**Work to be completed:**
Copy every one of the following rows again, character for character, without changing anything.

Item position rows
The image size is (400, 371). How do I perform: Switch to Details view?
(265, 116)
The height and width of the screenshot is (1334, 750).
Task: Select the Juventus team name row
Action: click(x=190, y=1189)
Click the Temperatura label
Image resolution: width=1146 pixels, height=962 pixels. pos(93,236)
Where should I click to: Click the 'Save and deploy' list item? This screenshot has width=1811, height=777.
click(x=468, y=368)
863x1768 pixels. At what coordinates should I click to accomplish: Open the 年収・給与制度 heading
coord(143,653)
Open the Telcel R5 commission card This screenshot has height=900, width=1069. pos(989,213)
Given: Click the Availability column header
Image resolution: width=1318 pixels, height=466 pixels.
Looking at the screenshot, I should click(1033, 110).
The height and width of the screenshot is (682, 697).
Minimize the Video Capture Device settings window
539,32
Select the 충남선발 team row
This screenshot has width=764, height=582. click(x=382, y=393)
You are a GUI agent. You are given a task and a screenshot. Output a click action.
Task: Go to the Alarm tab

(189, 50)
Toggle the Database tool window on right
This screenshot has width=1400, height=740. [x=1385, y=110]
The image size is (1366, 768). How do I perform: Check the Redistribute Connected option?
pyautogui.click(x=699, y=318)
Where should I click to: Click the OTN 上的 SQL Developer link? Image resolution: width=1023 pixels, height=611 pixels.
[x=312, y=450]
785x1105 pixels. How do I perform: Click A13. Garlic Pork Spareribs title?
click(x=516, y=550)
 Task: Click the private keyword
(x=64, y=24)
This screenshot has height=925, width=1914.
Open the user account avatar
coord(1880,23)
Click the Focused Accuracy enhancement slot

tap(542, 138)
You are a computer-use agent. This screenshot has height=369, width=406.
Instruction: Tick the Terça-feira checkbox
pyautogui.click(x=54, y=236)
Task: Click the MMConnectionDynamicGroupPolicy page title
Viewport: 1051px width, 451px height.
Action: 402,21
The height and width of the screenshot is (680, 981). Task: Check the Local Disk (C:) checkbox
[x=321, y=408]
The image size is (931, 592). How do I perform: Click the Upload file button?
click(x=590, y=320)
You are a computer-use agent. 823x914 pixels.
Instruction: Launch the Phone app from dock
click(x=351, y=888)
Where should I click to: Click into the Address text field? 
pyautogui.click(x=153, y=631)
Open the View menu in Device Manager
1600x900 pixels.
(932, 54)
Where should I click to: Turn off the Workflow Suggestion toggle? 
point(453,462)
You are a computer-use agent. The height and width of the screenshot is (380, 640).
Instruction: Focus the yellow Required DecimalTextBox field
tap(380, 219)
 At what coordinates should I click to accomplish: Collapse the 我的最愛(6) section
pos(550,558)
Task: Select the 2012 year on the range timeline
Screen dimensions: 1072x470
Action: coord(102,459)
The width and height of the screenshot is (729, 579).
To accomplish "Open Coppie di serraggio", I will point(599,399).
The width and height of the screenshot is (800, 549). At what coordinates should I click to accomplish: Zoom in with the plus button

**Response:**
The image size is (400, 371). How do I perform: Switch to Details view?
(265, 116)
The height and width of the screenshot is (1334, 750).
Task: Select the Juventus team name row
Action: click(x=190, y=1189)
Click the Temperatura label
Image resolution: width=1146 pixels, height=962 pixels. pos(93,236)
Where should I click to: Click the 'Save and deploy' list item? This screenshot has width=1811, height=777.
click(x=468, y=368)
863x1768 pixels. At what coordinates should I click to accomplish: Open the 年収・給与制度 heading
coord(143,653)
Open the Telcel R5 commission card This screenshot has height=900, width=1069. pos(989,213)
Given: Click the Availability column header
Image resolution: width=1318 pixels, height=466 pixels.
Looking at the screenshot, I should click(1033, 110).
The height and width of the screenshot is (682, 697).
Minimize the Video Capture Device settings window
539,32
Select the 충남선발 team row
This screenshot has width=764, height=582. click(x=382, y=393)
You are a GUI agent. You are given a task and a screenshot. Output a click action.
Task: Go to the Alarm tab

(189, 50)
Toggle the Database tool window on right
This screenshot has width=1400, height=740. [x=1385, y=110]
The image size is (1366, 768). How do I perform: Check the Redistribute Connected option?
pyautogui.click(x=699, y=318)
Where should I click to: Click the OTN 上的 SQL Developer link? Image resolution: width=1023 pixels, height=611 pixels.
[x=312, y=450]
785x1105 pixels. How do I perform: Click A13. Garlic Pork Spareribs title?
click(x=516, y=550)
 Task: Click the private keyword
(x=64, y=24)
This screenshot has height=925, width=1914.
Open the user account avatar
coord(1880,23)
Click the Focused Accuracy enhancement slot

tap(542, 138)
You are a computer-use agent. This screenshot has height=369, width=406.
Instruction: Tick the Terça-feira checkbox
pyautogui.click(x=54, y=236)
Task: Click the MMConnectionDynamicGroupPolicy page title
Viewport: 1051px width, 451px height.
Action: 402,21
The height and width of the screenshot is (680, 981). Task: Check the Local Disk (C:) checkbox
[x=321, y=408]
The image size is (931, 592). How do I perform: Click the Upload file button?
click(x=590, y=320)
You are a computer-use agent. 823x914 pixels.
Instruction: Launch the Phone app from dock
click(x=351, y=888)
Where should I click to: Click into the Address text field? 
pyautogui.click(x=153, y=631)
Open the View menu in Device Manager
1600x900 pixels.
(932, 54)
Where should I click to: Turn off the Workflow Suggestion toggle? 
point(453,462)
You are a computer-use agent. The height and width of the screenshot is (380, 640).
Instruction: Focus the yellow Required DecimalTextBox field
tap(380, 219)
 At what coordinates should I click to accomplish: Collapse the 我的最愛(6) section
pos(550,558)
Task: Select the 2012 year on the range timeline
Screen dimensions: 1072x470
Action: coord(102,459)
The width and height of the screenshot is (729, 579).
To accomplish "Open Coppie di serraggio", I will point(599,399).
The width and height of the screenshot is (800, 549). At what coordinates should I click to accomplish: Zoom in with the plus button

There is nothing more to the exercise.